Homosexual behavior has always existed. It was accepted throughout the ancient world, Roman emperors engaged in it, and the Jews were the first to forbid it.
Judaism’s prohibition of homosexuality, along with adultery, incest and bestiality, was a fundamental part of the new code of sexual morality it created.
“The revolution begun by the Torah, when it declared war on the practices of the [surrounding] world, wrought [along with ethical monotheism] the most far-reaching changes in history,” says noted author and talk-show host Dennis Prager. “When Judaism demanded that all sexual activity be channeled into marriage, it changed the world.”
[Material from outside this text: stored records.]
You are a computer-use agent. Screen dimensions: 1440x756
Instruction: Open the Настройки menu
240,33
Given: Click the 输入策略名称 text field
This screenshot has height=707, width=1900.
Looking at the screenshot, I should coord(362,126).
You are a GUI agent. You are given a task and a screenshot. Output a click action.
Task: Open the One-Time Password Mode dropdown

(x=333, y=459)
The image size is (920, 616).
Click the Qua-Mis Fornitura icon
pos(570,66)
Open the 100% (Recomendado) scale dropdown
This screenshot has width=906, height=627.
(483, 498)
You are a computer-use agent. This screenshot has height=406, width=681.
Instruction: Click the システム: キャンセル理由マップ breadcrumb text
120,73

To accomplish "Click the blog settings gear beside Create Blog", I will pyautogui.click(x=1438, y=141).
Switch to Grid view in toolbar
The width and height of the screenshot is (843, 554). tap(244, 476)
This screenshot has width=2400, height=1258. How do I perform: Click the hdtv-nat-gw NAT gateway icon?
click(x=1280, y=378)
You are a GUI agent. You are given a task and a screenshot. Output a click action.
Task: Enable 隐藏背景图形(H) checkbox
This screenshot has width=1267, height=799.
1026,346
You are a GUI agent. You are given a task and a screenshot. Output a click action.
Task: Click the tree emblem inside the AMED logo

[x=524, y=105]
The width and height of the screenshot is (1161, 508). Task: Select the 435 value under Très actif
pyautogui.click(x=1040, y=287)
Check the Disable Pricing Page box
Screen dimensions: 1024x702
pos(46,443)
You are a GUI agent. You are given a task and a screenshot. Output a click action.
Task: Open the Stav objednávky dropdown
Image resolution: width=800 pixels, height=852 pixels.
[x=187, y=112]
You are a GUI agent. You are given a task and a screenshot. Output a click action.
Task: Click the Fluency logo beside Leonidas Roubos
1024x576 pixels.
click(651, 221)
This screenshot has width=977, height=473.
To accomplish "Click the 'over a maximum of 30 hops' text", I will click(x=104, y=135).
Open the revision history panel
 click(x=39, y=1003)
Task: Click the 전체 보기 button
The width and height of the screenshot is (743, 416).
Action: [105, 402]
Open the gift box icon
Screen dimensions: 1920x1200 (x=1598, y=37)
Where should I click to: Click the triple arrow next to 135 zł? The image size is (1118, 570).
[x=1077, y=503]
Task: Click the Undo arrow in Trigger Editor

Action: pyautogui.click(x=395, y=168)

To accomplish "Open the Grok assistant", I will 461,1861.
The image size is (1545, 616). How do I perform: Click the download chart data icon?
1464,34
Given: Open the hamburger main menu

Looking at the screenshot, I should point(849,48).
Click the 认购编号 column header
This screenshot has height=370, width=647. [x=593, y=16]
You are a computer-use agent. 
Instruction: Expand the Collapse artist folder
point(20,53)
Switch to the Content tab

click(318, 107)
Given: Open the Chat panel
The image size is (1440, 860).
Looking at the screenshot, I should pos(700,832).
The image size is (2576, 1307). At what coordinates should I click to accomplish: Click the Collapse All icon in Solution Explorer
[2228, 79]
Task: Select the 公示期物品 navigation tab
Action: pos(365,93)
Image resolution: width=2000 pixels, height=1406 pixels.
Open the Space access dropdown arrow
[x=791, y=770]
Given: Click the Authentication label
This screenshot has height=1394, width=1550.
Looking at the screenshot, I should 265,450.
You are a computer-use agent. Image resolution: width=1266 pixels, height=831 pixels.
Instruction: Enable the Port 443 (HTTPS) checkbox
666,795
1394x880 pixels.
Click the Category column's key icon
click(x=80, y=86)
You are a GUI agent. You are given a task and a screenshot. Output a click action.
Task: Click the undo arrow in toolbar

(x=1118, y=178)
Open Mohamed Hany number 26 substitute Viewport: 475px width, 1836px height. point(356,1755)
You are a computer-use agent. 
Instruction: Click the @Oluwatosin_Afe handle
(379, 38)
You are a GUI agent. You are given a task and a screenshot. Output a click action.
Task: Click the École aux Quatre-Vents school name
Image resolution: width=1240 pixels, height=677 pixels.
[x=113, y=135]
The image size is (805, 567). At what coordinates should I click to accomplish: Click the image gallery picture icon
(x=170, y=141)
About 150 years ago, some German sodomites coined the scientific-sounding word “homosexuality,” claiming that its devotees are born that way and therefore cannot help themselves. Other same-sex propagandists embraced the Spartan creed which saw same-sex relationships as more moral than the traditional man-woman marriage (a concept that became an important part of Nazi ideology). Both groups’ ideas were widely accepted, and homosexuality became known in Europe before and after World War I as the “German vice.”
In this country, a similar campaign to legitimatize homosexuality has created sweeping changes in public attitudes over the past thirty-five years. In 1987 two gay activists, Marshall Kirk and Erastes Pill, described the campaign’s tactics. They saw the campaign’s first task as desensitizing the public about homosexuality so that indifference to it, if not acceptance, would replace the repugnance most people felt. Another tactic was to cast gays “as victims in need of protection so that straights will be inclined by reflex to assume the role of protector.” Still another was to talk “about gays and gayness as loudly and as often as possible…[since] almost any behavior begins to look normal if you are exposed to enough of it.”
After achieving sufficient public acceptance in a particular place, a final tactic was to get “tough with the remaining opponents, [who] must be vilified” by making “anti-gays look so nasty that average Americans will want to dissociate themselves from such types.”
The AIDS epidemic has provided an important vehicle for the effective use of the above-mentioned tactics. Sympathetic news reporting and sentimental events such as “AIDS awareness” gatherings, which evoke pity for gays while obscuring the fact that it was the unimaginable level of promiscuity that facilitated the spread of AIDS in that community, have served to desensitize people to homosexuality, and even to win their acceptance of it.
“Get tough” tactics by homosexuals against those opposing them have been going on for years, almost always below the radar of the major media. In 1997, for example, a Christian group at Harvard Law School scheduled a meeting to mark “National Coming Out of Homosexuality Day.” Its main speaker was a now-married former homosexual, who, citing his own experience, came to offer hope “for those homosexuals who desperately seek a way to leave the lifestyle of self-destruction behind.?
Posters for the meeting were torn down within a day at this bastion of free speech, where so many of our top future judges are trained. They were replaced by others maintaining, among other things, that opposition to homosexuality is anti-Semitic. One new poster, imitating the original, read, “For those struggling with Judaism, there is hope in the truth. You can walk away (to the gas chambers).” Another read, “Open to the entire Harvard Community. Except you, yes, the Jewish-looking kid…Non-Aryans will be required to present proof of non-mongrel ancestry for at least four generations.”
At the meeting itself, gay activists thronged the entrance. Many wore T-shirts or held signs demanding “Stop the Hate” – as though the mere suggestion that gays can change is in itself hateful. To these politically correct law students, doubts that homosexuality should be eagerly celebrated almost makes one a Nazi.